EXERCISE PROMPT:
All lines from the one that contains "Given: Expand Languages & Frameworks settings" through the close of the entries below are to be repeated exactly, without any pictures.

───── SOURCE MATERIAL

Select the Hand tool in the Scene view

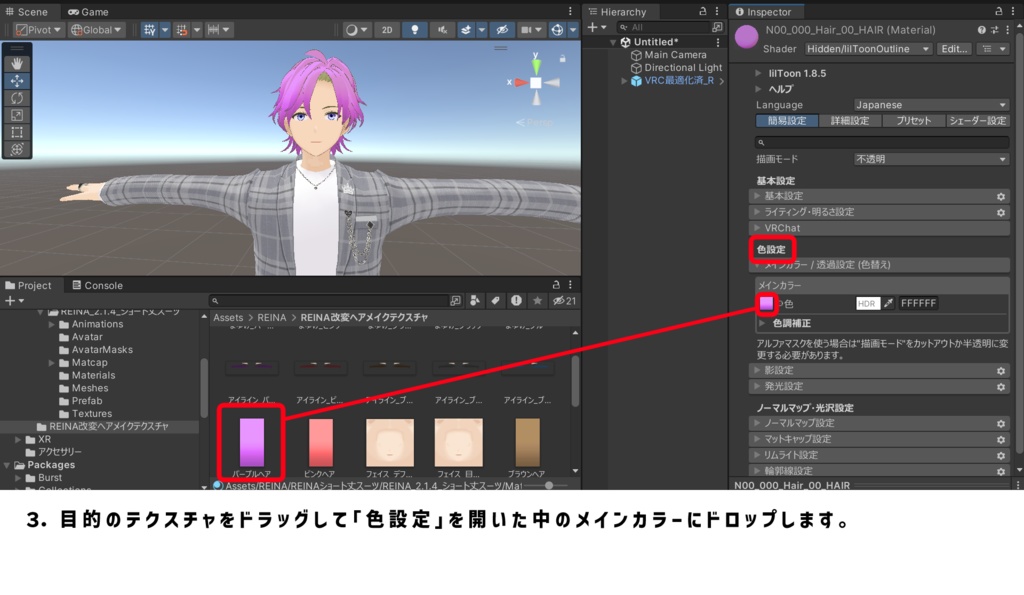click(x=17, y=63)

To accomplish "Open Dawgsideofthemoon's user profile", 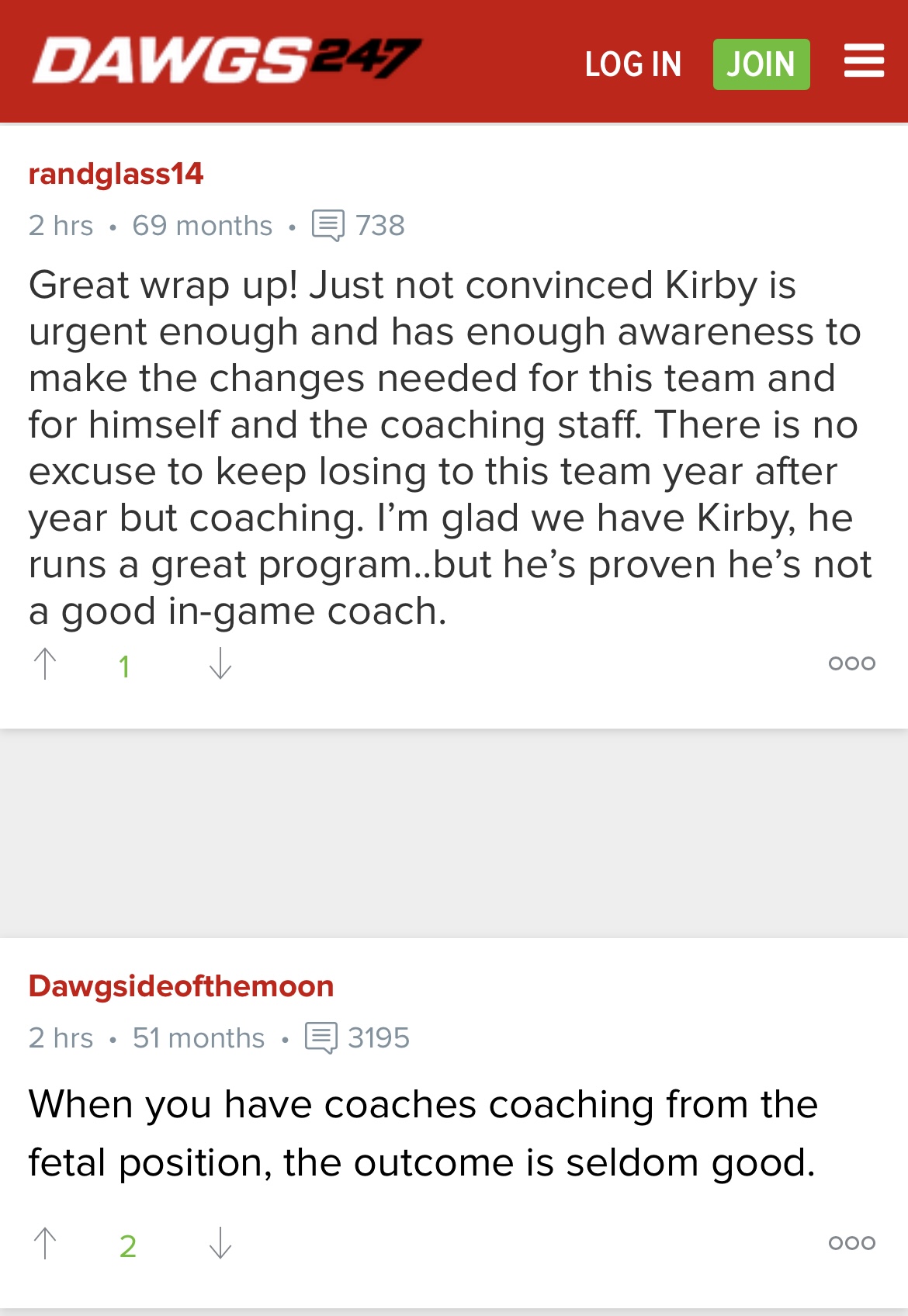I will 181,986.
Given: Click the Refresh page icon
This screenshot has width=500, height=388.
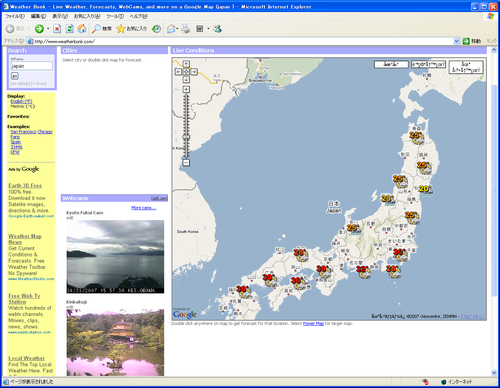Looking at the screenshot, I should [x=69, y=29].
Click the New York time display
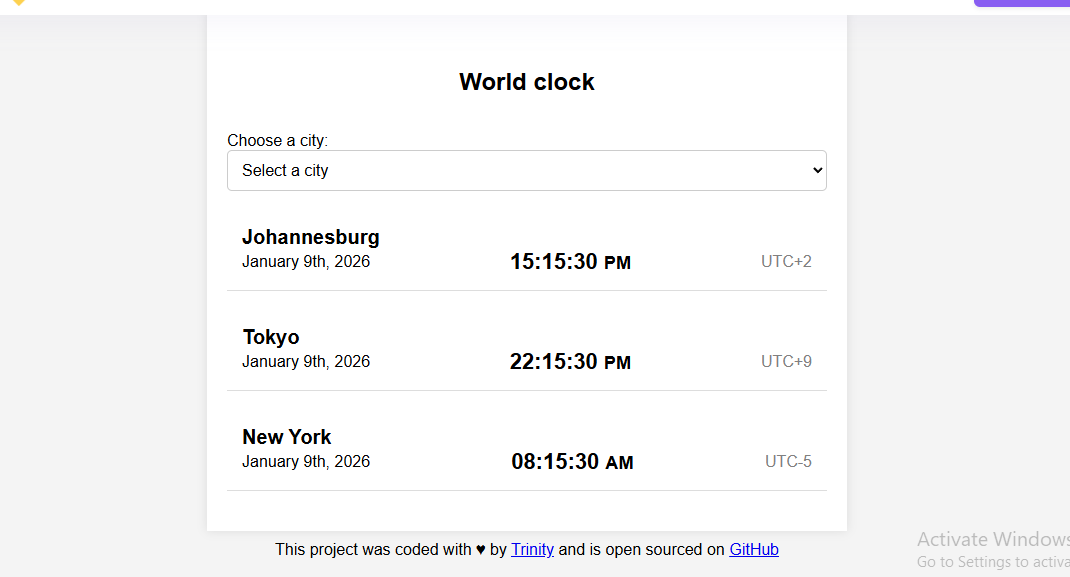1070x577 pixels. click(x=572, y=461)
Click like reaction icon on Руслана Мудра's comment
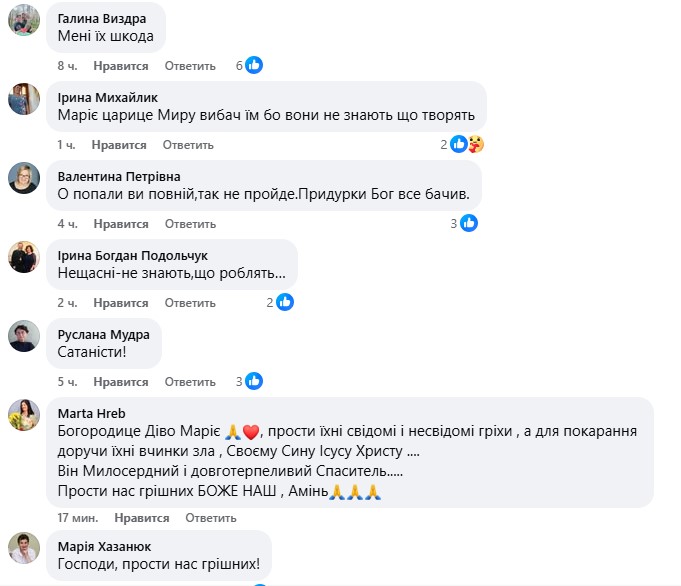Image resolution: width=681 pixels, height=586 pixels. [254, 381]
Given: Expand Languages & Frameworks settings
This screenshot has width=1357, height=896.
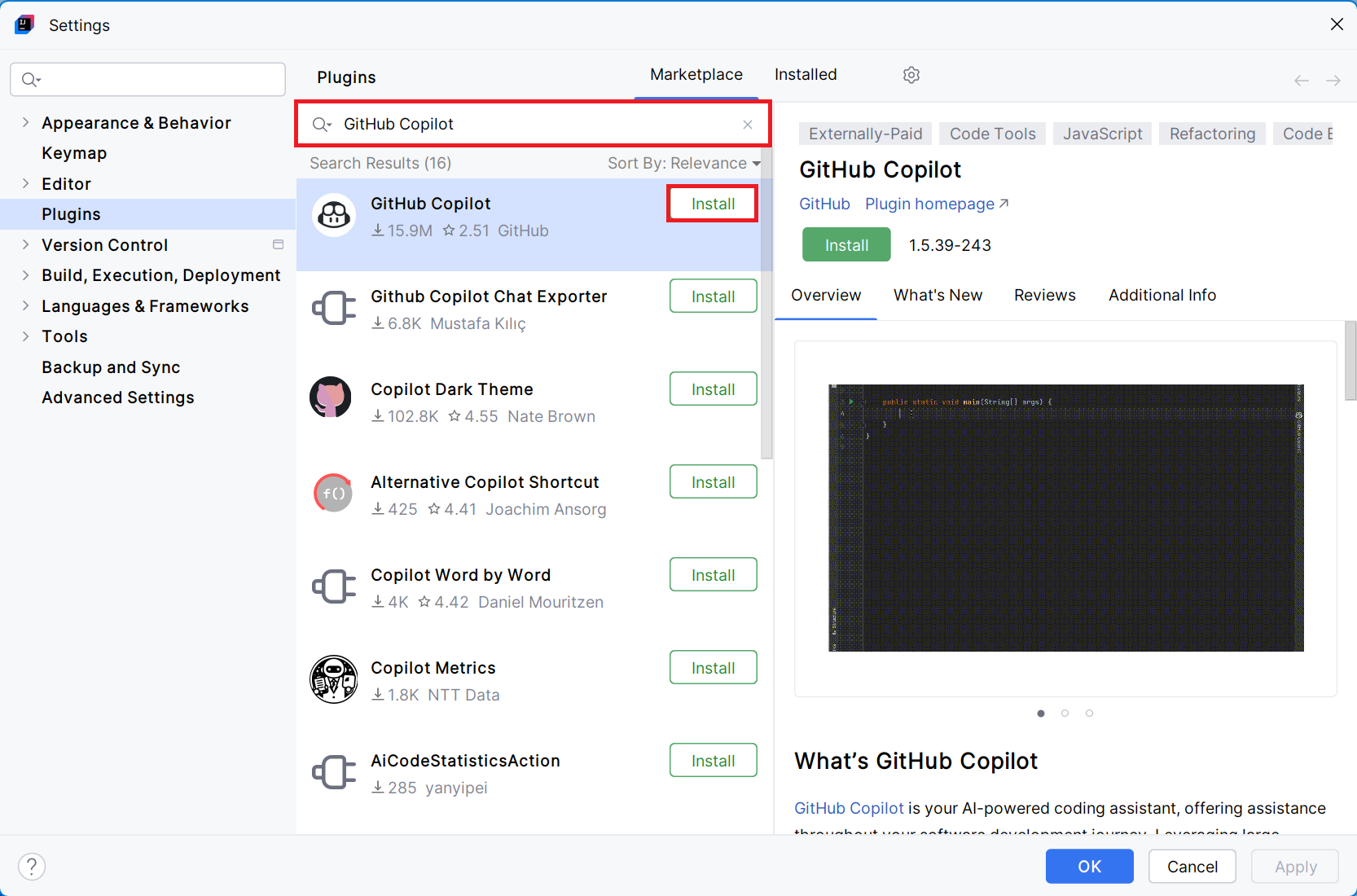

──────────

THE ANSWER:
Given: Expand Languages & Frameworks settings
This screenshot has width=1357, height=896.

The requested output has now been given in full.